Monday, May. 21, 1934
Tracts, Bibles
"GOOD NEWS FOR YOU! GOD LOVES YOU!"
"MUSTARD-SEED FAITH." "INFIDELITY'S WORK, A True
Story."
"THE SWEARER'S PRAYER. . . .
Swearer, this is thy prayer. Oh, dreadful imprecation! Oh horrible, most horrible! . . . Oh, let thine oaths be turned into supplications! . . ."
Such pious words, on little leaflets and pamphlets, are the stock in trade of the American Tract Society, an interdenominational, evangelical body founded 109 years ago. Meeting last week in Manhattan, the Society announced that during the year past it distributed 5,889,103 pieces of Christian literature in 25 languages, a gain of 369,277 items over the year before. Since its foundation the Society has distributed 855,000,000 tracts in 181 languages. Its missionaries have visited 2,500,000 homes, conducted 650,000 religious meetings throughout the world. The Society works not in competition with ministers but among the unchurched. in what it calls "No Man's Land." At Ellis Island and other points of debarkation, "colporteurs" (distributors) for the Society hand tracts to immigrants in their native languages. Tracts go to the unemployed, to sailors, to inhabitants of lumber camps, CCC camps, prisons, hospitals and "religiously neglected areas . . . especially among the Mormons."
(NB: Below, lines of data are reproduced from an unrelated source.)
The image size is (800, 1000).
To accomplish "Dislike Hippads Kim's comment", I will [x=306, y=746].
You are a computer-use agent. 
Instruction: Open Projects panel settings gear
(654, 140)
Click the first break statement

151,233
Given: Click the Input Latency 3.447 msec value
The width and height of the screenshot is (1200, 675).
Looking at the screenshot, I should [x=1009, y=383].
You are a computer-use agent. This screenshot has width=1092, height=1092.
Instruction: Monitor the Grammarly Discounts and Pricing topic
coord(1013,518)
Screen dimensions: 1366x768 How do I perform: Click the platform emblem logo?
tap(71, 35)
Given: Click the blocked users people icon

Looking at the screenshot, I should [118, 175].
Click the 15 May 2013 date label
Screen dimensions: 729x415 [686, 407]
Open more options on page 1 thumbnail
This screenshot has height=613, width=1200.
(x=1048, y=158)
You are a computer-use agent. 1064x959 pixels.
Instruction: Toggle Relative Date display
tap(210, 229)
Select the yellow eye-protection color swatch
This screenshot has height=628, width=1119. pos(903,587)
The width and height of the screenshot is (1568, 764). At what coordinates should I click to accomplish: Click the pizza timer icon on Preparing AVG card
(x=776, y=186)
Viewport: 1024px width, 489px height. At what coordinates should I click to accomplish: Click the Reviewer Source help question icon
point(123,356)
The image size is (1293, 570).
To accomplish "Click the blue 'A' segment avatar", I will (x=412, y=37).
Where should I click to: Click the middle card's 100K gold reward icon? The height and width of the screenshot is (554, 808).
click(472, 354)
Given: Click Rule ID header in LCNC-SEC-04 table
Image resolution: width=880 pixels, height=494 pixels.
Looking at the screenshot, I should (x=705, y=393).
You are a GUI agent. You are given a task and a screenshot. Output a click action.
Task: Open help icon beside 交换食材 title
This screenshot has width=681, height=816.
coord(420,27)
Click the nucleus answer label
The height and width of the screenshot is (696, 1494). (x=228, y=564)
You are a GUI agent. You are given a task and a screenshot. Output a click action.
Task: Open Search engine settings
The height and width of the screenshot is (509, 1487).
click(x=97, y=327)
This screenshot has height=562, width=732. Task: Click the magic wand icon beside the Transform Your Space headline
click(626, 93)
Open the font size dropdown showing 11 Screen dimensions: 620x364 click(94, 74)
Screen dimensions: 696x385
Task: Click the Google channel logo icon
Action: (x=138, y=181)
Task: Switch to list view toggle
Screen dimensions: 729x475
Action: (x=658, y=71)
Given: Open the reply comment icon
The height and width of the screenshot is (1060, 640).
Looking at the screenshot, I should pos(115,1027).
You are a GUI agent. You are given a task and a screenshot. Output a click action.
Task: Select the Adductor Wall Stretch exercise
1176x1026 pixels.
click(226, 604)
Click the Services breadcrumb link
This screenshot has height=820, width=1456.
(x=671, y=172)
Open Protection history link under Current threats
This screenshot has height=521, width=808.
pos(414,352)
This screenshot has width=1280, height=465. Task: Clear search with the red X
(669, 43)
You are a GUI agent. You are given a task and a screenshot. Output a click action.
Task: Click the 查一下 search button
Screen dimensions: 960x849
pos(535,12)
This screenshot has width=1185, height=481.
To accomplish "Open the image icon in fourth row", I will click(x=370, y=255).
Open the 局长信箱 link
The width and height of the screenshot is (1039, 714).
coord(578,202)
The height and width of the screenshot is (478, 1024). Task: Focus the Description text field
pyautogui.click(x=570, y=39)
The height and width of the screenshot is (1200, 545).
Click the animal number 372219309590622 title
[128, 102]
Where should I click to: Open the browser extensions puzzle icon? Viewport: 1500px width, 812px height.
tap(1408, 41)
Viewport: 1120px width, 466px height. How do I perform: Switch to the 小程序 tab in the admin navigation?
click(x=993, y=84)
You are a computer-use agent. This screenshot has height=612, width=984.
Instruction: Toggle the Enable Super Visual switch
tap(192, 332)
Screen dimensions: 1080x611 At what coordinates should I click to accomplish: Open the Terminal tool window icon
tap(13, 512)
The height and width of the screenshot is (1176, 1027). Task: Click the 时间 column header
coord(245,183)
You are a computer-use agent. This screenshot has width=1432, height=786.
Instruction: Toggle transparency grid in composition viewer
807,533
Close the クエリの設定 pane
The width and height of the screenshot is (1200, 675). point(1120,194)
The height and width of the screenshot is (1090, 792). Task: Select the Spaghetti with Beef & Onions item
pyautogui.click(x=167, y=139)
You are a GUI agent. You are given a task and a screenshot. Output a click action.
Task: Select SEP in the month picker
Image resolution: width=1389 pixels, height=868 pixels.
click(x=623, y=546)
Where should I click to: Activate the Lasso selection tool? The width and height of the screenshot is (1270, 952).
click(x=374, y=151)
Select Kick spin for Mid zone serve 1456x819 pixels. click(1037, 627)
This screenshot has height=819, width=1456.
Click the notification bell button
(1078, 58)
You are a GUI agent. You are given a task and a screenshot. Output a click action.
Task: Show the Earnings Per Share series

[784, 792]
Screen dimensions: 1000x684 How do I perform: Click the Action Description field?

Last week the Society re-elected its general secretary, Rev. Dr. William Henry Matthews, and its second vice president, plain, plump Mrs. Finley Johnson (Helen Gould) Shepard, famed for her riches and good works.
Last week the American Bible Society held its 118th annual meeting, in Bible House. Manhattan. During the year it distributed 7,800,766 Bibles, Testaments and scriptural excerpts in 155 languages and dialects. Though this total was 266,390 fewer than the year before, the distribution of whole Bibles increased 78,597 or 50%. The Society's income jumped from $582,865.15 in 1932 to $752,275.90 in 1933.